Com a reposição de NO, explica o cientista, é possível obter efeitos biológicos benéficos, desde que seja controlada a concentração da dose administrada. Esse é o propósito desses biomateriais, que produzem a liberação nas medidas desejadas de óxido nítrico. “Do contrário, os efeitos do princípio ativo podem ser nocivos”, observa o especialista, lembrando que, no caso do depósito internacional, foram patenteados, além do método de tratamento, as formulações, que são constituídas do medicamento e do respectivo veículo de aplicação.

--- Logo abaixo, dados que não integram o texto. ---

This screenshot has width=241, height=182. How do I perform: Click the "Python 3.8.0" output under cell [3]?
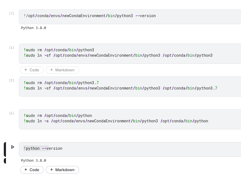pos(33,28)
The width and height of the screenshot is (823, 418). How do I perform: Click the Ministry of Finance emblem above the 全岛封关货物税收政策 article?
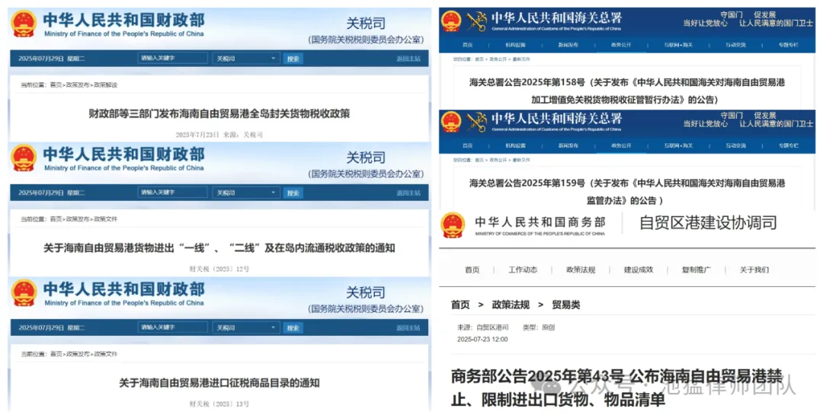(x=24, y=24)
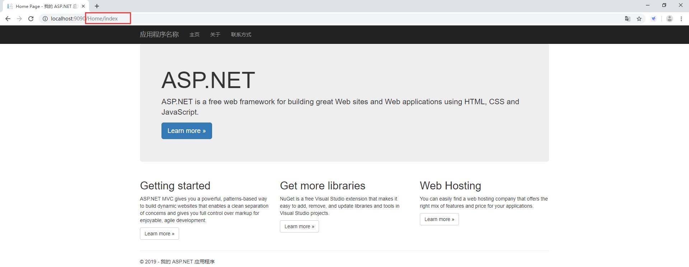The image size is (689, 267).
Task: Click Learn more under Getting started
Action: click(x=159, y=234)
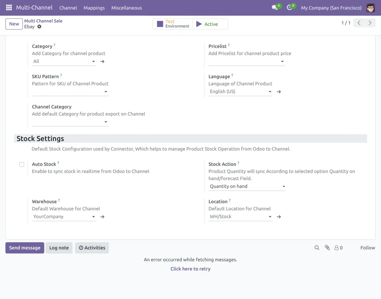Screen dimensions: 381x299
Task: Open the Mappings menu
Action: [94, 8]
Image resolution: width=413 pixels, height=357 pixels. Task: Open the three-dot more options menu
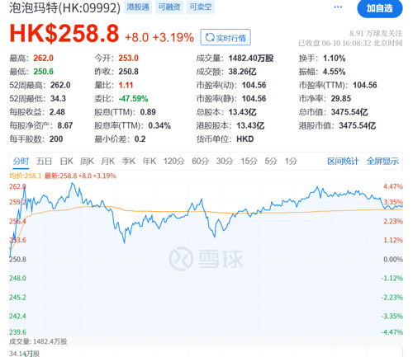[x=338, y=7]
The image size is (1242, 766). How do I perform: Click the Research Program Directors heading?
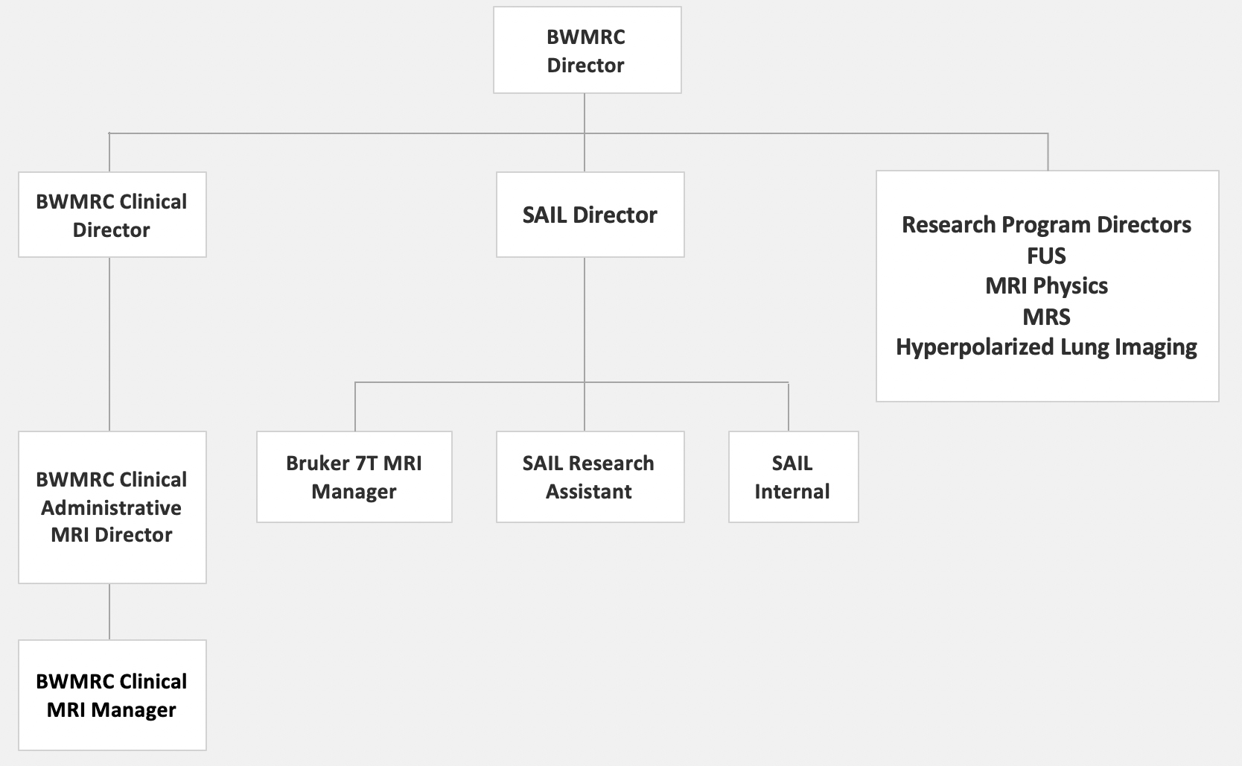(x=1046, y=225)
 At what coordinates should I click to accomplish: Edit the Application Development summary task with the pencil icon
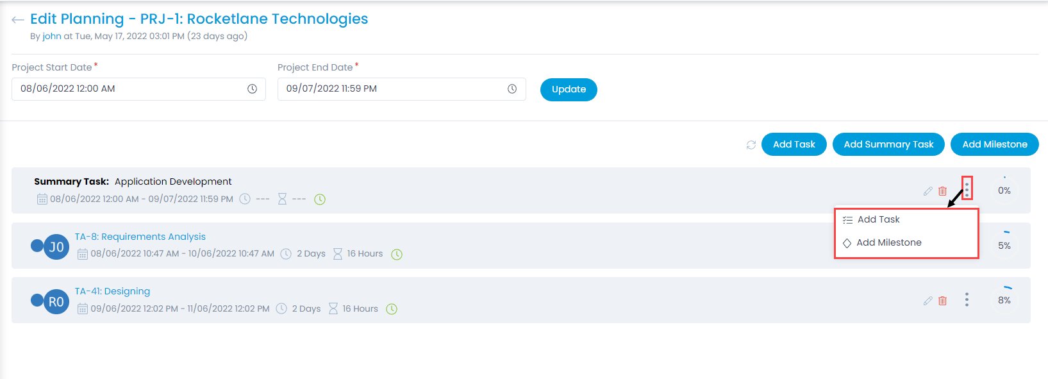(x=927, y=190)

O procedimento, explica o docente, é fundamental para uma ação mais eficaz do medicamento. No caso da última invenção, o princípio ativo pode ser administrado na forma de solução ou pode ser incorporado em formulações sólidas, entre as quais, comprimidos, cápsulas ou drágeas para ingestão oral.

Parceria – A expectativa dos pesquisadores é que empresas estejam dispostas a financiar parte da pesquisa, para que as investigações possam avançar, atingindo as fases de testes exigidas para que a invenção se torne de fato um produto. “Esperamos que a tecnologia seja em breve transferida para empresas interessadas”.

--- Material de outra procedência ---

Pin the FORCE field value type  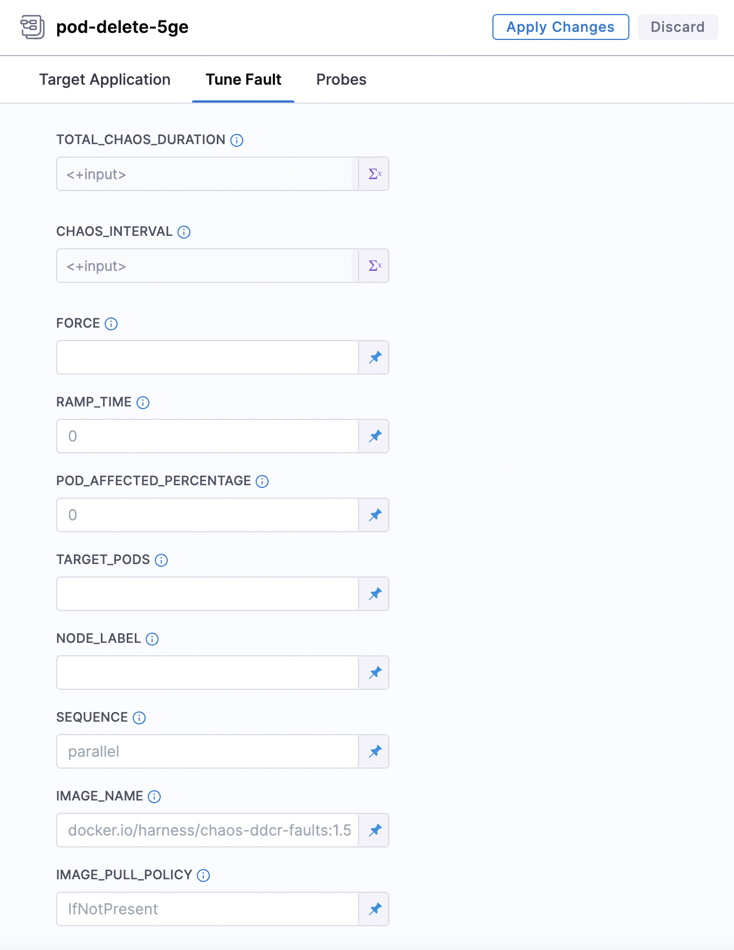coord(374,357)
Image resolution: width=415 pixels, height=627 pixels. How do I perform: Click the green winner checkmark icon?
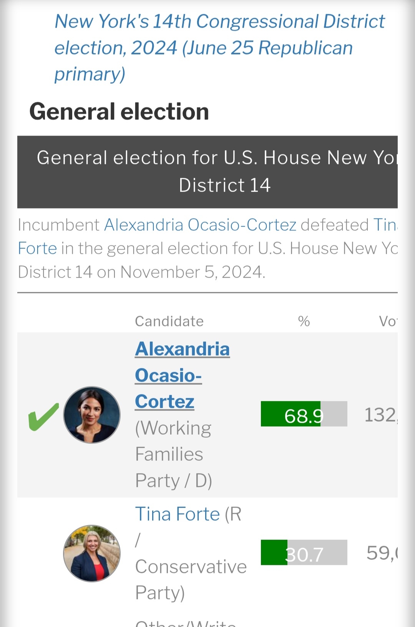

Na opinião de Ganzarolli, caso sejam concretizados, os convênios são interessantes para ambas as partes, uma vez que a empresa pode se beneficiar de toda a infra-estrutura e de todo conhecimento gerado na Universidade, enquanto a academia pode tirar lições da experiência da indústria.

“A indústria pode dar diretrizes mais específicas para a preparação da formulação, gerando mais rapidamente um produto comerciável. Ademais, o suporte financeiro é muito importante para a Universidade”, afirma Ganzarolli, cujo grupo de pesquisa já teve 11 patentes licenciadas para empresas.

O passo-a-passo do registro internacional

1. Depósito nacional
Ciro de La Cerda, analista de Propriedade Intelectual da Inova, considera o depósito nacional junto ao Inpi como o primeiro passo para o pedido do PCT. “As patentes depositadas no Brasil passam por uma análise para avaliar se o depósito internacional é viável e necessário”, explica.

2. Pedido do PCT
Depois do depósito nacional, o titular da patente tem um prazo de 12 meses para pedir o PCT. A documentação é enviada para o Inpi, que faz o pedido.

3. Análise de mercado
A partir do depósito do PCT, o titular tem 18 meses para avaliar quais países têm mercados interessantes para a exploração comercial da tecnologia. No caso da Unicamp, a Agência de Inovação também conta com este período para procurar possíveis parceiros para a transferência da tecnologia.

4. Definição
Decorridos os 18 meses, a patente pode ser depositada nos países escolhidos. Segundo Vera Crósta, esta fase geralmente depende de um parceiro, que assume os custos dos depósitos e define os mercados mais interessantes.